Of course, students don’t have to focus on the bad things they think might happen to them as a result of being bullied. They may also focus on the potential for positive outcomes. These thoughts are called challenges:
- Children spontaneously recognize that bullying can have positive outcomes, for example becoming more confident, learning how to deal with bullying in future (and therefore being able to help other victims), and that the bully may be caught and will not bully again6.
- My work with adults suggests that victimized students who see more opportunities for positive than negative outcomes experience less victimization-related distress (e.g., ‘flashbacks’) as adults5. This suggests that addressing students’ thoughts may be important for both short- and long-term wellbeing.

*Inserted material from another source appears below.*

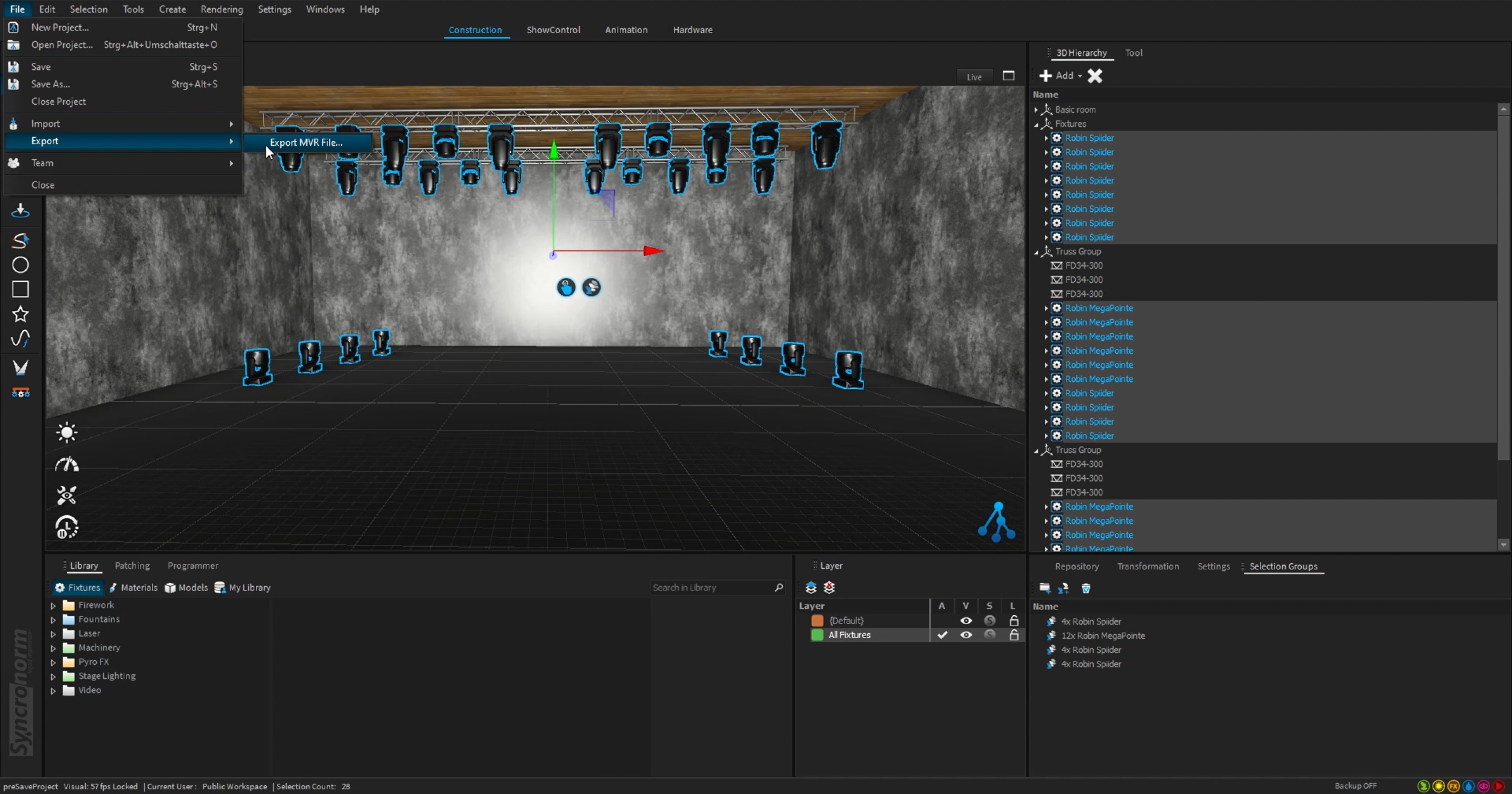Click the delete X icon in 3D Hierarchy
The image size is (1512, 794).
point(1095,76)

- Children who think there is the possibility of many positive outcomes are also more likely to seek help9. It’s not yet clear why this should be the case, but it may be that a focus on positive outcomes means that students are motivated to get help achieving those outcomes.
The final category of thoughts that I’ve looked at relate to blame. Thoughts relating to blame simply reflect who students think caused, or is causing, the bullying episode: was it the aggressor’s fault or was it their own fault?
- Work conducted in the US suggests that it is the nature of self-blame which is important. Blaming something about the self which is relatively difficult to change (e.g. “If I were a cooler kid I wouldn’t get picked on”) leads to loneliness. This type of blame is also associated with higher levels of victimization. Blame relating to behavior (“I should have been more careful”) does not influence loneliness10.
- Such work dovetails with my own: how children and young people think about themselves is important for their adjustment. It also suggests that certain negative, self-blaming thoughts may need to be challenged by school staff, and that a more accurate interpretation of what caused the situation may be helpful for students’ adjustment.
- My own work has provided less support for the importance of blame in relation to loneliness1. I too found that greater victimization is associated with more self-blame, and that more self-blame was associated with loneliness. Crucially however, I found that when students’ level of control was considered at the same time, blame was much less important in understanding loneliness. So, if school staff wish to reduce loneliness, then addressing young people’s sense of control may be more important than addressing who they blame for the problem.